WHAT IS NEEDED =
Exact copies of the lines from the one holding "The image size" through the last line of the entries below are to be printed, with pictures omitted.

(Collected data entries)

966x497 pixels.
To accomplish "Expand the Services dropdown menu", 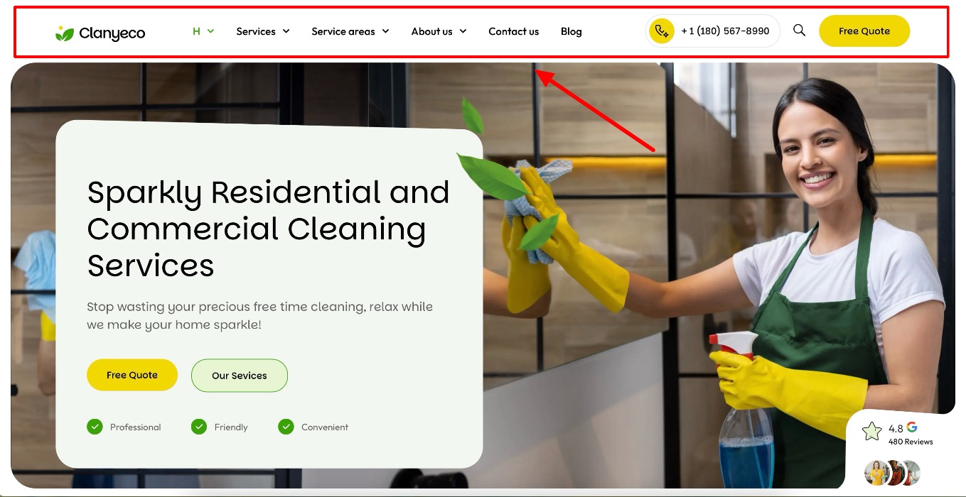I will click(263, 31).
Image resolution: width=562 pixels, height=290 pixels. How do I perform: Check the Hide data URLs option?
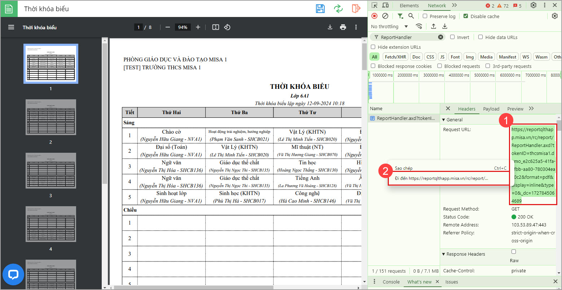[480, 37]
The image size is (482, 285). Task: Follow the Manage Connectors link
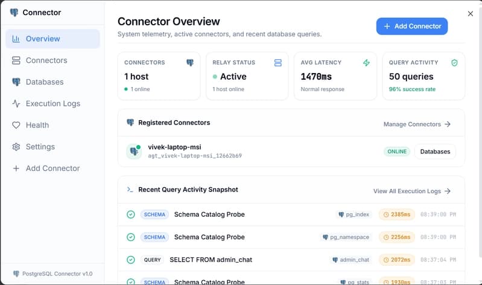click(x=417, y=124)
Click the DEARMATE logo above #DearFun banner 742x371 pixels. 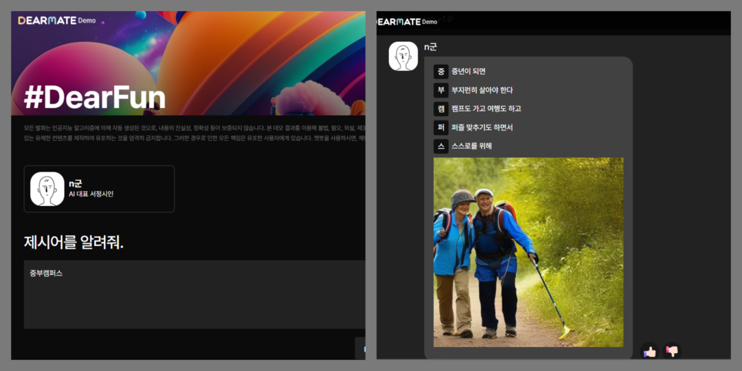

SOLVED EXERCISE =
The image size is (482, 285). Task: Follow the Manage Connectors link
click(x=417, y=124)
Click the DEARMATE logo above #DearFun banner 742x371 pixels. 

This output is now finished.